Event	Description	When It's Triggered
`campaign.created`	Campaign created	When a new campaign is created
`campaign.updated`	Campaign updated	When campaign data is modified
`campaign.completed`	Campaign completed	When a campaign ends or is marked as completed

Event Payload

All webhook payloads follow this structure:

{
  "event": "card.active",
  "timestamp": "2025-12-09T10:30:00Z",
  "organization_id": 123,
  "data": {
    "card_id": "card_abc123",
    "recipient_id": "recipient_xyz789",
    "campaign_id": "campaign_def456",
    "provider": "apple",
    "old_status": "invited",
    "new_status": "active",
    "metadata": {}
  }
}

Status Fields in Webhook Payloads:

Card events (card.*): old_status and new_status show wallet card status changes (active, removed, revoked, expired)
Recipient events (recipient.*): old_status and new_status show recipient status changes (pending, created, invited, active, revoked, deleted)
Campaign events (campaign.*): Status fields may not be present

Verify Signatures

Every webhook request includes these headers:

Headers

Header	Description
`X-WalletWerk-Signature`	HMAC-SHA256 signature of the payload
`X-WalletWerk-Event`	The event type (e.g., `card.active`)
`X-WalletWerk-Timestamp`	ISO 8601 timestamp of when the event occurred
`X-WalletWerk-Delivery-ID`	Unique ID for this webhook delivery (for idempotency)
`Content-Type`	Always `application/json`

See the Setting Up Webhooks section above for signature verification code examples.

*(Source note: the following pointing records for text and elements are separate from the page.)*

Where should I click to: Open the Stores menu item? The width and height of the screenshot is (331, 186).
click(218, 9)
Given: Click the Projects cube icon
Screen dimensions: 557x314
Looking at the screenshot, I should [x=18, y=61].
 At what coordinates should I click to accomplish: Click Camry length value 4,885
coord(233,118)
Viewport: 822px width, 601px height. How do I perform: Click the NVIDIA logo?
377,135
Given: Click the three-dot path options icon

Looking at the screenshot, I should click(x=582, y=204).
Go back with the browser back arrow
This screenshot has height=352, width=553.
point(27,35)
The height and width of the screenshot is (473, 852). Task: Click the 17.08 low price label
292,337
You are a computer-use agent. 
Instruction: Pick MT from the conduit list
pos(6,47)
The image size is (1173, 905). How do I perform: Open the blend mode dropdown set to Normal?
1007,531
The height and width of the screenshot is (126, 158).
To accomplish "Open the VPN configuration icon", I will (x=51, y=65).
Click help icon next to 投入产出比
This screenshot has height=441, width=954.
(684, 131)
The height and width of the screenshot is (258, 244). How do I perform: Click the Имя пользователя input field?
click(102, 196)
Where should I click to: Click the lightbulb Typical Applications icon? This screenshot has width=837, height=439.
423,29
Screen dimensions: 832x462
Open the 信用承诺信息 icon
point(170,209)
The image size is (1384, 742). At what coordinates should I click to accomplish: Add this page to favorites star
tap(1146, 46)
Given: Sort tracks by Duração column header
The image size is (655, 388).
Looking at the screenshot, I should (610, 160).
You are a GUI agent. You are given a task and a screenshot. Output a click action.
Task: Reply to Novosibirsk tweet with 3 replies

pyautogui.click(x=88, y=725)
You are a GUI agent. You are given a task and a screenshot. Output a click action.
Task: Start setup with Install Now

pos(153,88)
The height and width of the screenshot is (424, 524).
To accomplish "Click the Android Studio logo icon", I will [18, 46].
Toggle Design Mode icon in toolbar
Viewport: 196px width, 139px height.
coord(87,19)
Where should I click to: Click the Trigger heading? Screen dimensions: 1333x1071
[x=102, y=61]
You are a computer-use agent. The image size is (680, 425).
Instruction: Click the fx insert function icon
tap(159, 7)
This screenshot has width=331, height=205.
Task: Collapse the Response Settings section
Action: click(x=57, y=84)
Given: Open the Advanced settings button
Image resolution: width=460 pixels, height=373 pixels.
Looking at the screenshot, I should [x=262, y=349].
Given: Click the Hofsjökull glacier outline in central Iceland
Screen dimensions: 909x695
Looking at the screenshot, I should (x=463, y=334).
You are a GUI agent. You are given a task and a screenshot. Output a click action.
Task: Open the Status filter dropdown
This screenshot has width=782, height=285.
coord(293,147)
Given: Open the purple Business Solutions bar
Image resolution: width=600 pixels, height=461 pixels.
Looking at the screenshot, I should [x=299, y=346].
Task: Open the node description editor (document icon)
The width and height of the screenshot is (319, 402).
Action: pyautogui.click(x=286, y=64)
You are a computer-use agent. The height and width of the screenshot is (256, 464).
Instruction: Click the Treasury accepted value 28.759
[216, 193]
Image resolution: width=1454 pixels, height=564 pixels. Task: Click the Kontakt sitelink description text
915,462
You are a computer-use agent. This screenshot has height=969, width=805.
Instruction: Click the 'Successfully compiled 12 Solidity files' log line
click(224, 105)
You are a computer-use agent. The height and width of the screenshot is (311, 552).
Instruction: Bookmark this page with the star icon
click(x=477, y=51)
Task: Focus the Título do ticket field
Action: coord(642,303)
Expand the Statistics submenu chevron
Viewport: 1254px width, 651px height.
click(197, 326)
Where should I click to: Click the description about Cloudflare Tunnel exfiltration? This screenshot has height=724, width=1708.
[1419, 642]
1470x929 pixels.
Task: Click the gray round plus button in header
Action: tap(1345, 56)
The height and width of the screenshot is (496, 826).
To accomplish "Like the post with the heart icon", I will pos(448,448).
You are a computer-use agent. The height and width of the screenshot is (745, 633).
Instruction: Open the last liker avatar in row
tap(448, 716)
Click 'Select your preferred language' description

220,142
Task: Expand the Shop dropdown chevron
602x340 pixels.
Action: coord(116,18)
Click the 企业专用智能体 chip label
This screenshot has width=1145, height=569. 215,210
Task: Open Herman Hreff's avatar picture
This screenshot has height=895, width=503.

Retry Behavior and Disabling

Retry Logic

WalletWerk will retry failed deliveries with exponential backoff:

First retry: 1 minute
Second retry: 5 minutes
Third retry: 15 minutes
Fourth retry: 1 hour
Maximum: 24 hours

Timeout

Webhook endpoints must respond within 30 seconds. If your endpoint doesn't respond within this time, WalletWerk will consider the delivery failed and retry.

Failure Handling

Webhooks are automatically disabled after 10 consecutive failures. You'll need to re-enable them from the dashboard.

Idempotency

Use the X-WalletWerk-Delivery-ID header to ensure idempotent processing. Each webhook delivery has a unique ID that you can use to prevent duplicate processing:

// Store processed delivery IDs
const processedIds = new Set();

app.post('/webhooks/walletwerk', express.raw({ type: 'application/json' }), (req, res) => {
  const deliveryId = req.headers['x-walletwerk-delivery-id'];
  
  // Check if we've already processed this delivery
  if (processedIds.has(deliveryId)) {
    return res.status(200).send('OK'); // Already processed
  }
  
  // Process the event...
  processedIds.add(deliveryId);
  res.status(200).send('OK');
});

Testing Webhooks

You can test your webhook endpoint from the dashboard:

Navigate to Developer → Webhooks
Click the test button (send icon) next to your webhook
A test payload will be sent to your endpoint with event type webhook.test

The test payload follows the same format as regular webhook events, allowing you to verify your signature verification and event handling logic.